A new study begins.
California begins study of canal's effect on delta
By Mike Taugher
Bay Area News Group
Article Launched: 03/18/2008 01:37:51 AM PDT
Plans to build a peripheral canal to divert water around the delta took a key step forward Monday when the Department of Water Resources launched a 30-month study on how to stabilize unreliable water supplies.
The environmental analysis will examine the effects of building a canal, along with other methods of getting water from the Sacramento River to the East Bay, San Joaquin Valley and Southern California.
The study comes as state officials search with increasing urgency for a fix to the delta's myriad problems, which include collapsing fish populations, increasingly unreliable water supplies and aging levees that could fail and cause flooding while also jeopardizing water deliveries.
Since 2006, water agencies, regulators and some environmentalists have been meeting to craft a "Bay-Delta Conservation Plan," which would relieve water agencies of onerous endangered species requirements in exchange for a long-term commitment to help recover dwindling fish populations.

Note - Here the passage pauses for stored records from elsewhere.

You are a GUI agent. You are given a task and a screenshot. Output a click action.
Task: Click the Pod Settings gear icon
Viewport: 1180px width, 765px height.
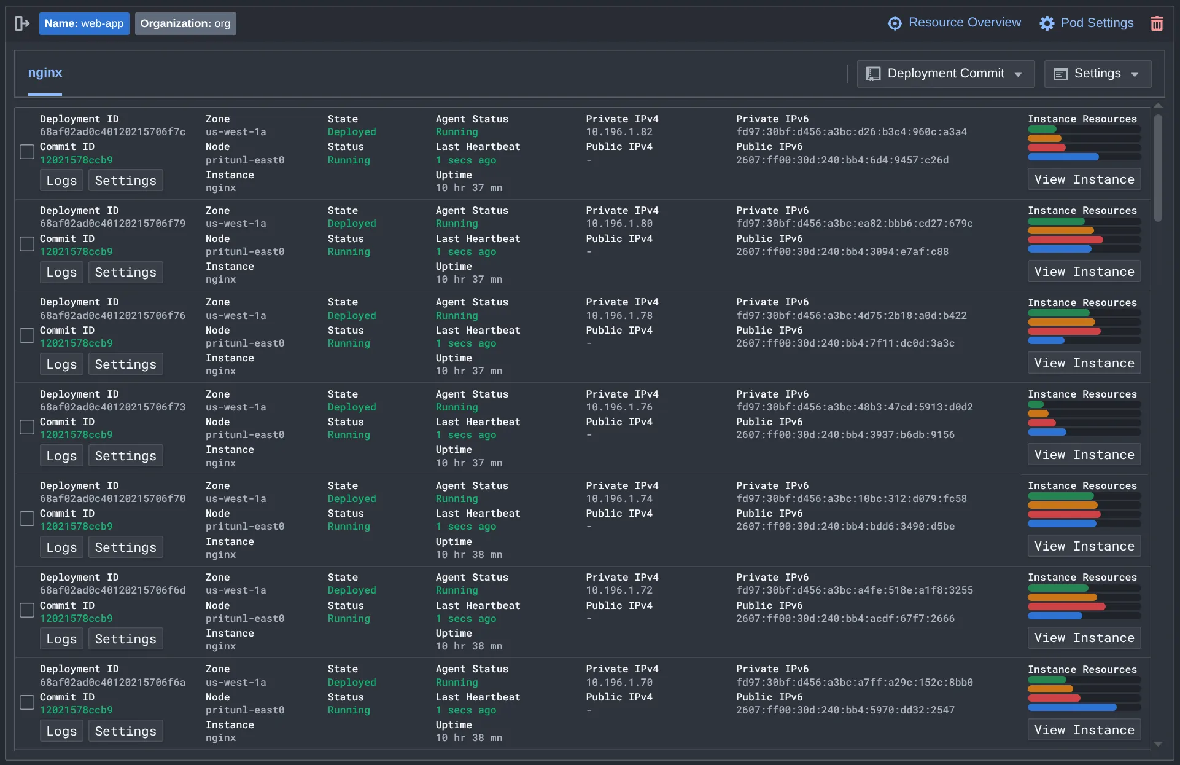[x=1047, y=23]
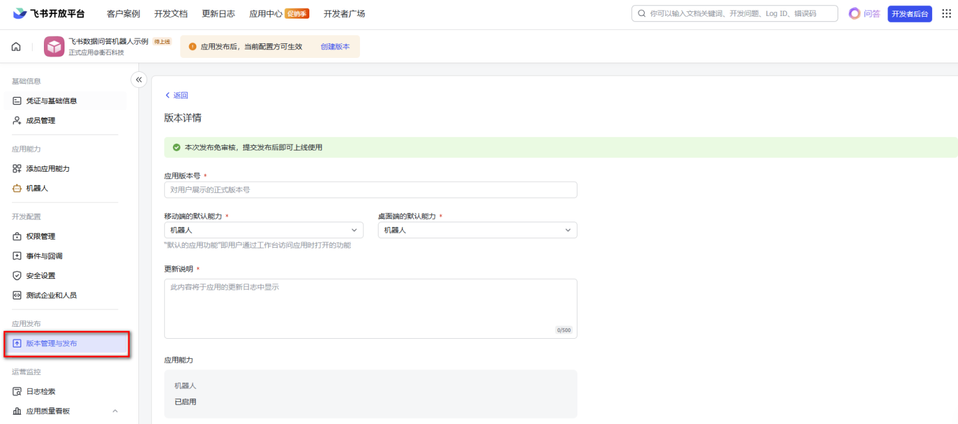Click the 返回 back link
This screenshot has width=958, height=424.
click(x=176, y=95)
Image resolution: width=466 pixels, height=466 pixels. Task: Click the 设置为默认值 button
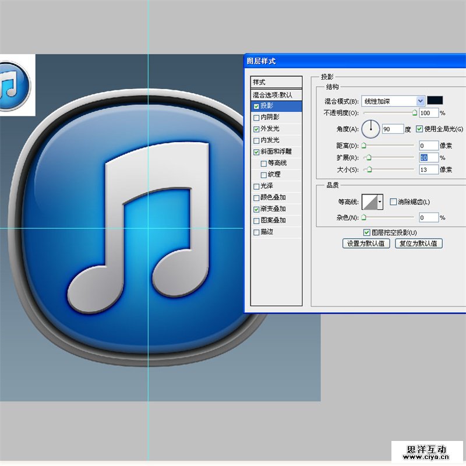pos(366,243)
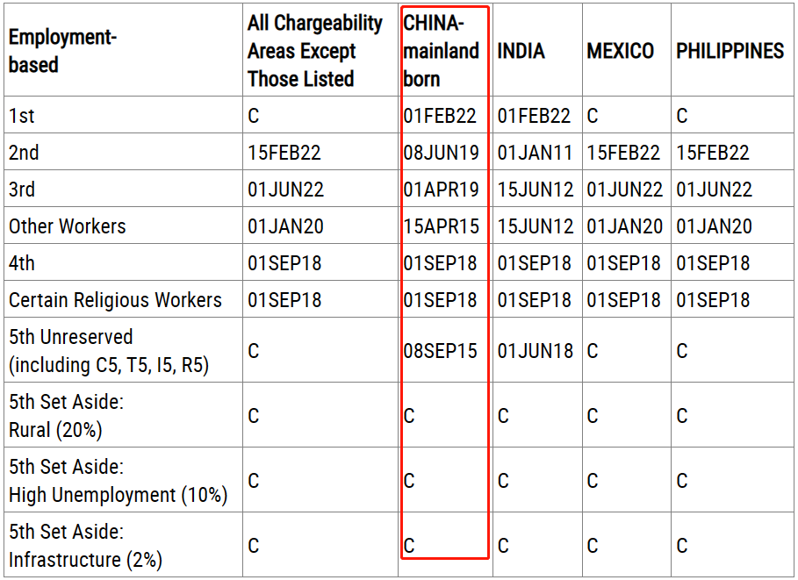Viewport: 798px width, 580px height.
Task: Click the Certain Religious Workers row label
Action: coord(115,300)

In a sign of the urgency with which state officials view the delta's problems, the analysis of the plan is being launched even though the plan is not complete and its participants have not agreed on a solution.
The state's top water official, Lester Snow, said the two efforts will be closely coordinated and that starting the analysis now will speed a solution.
"We need to get started on the official processes," said Snow, the Department of Water Resources director.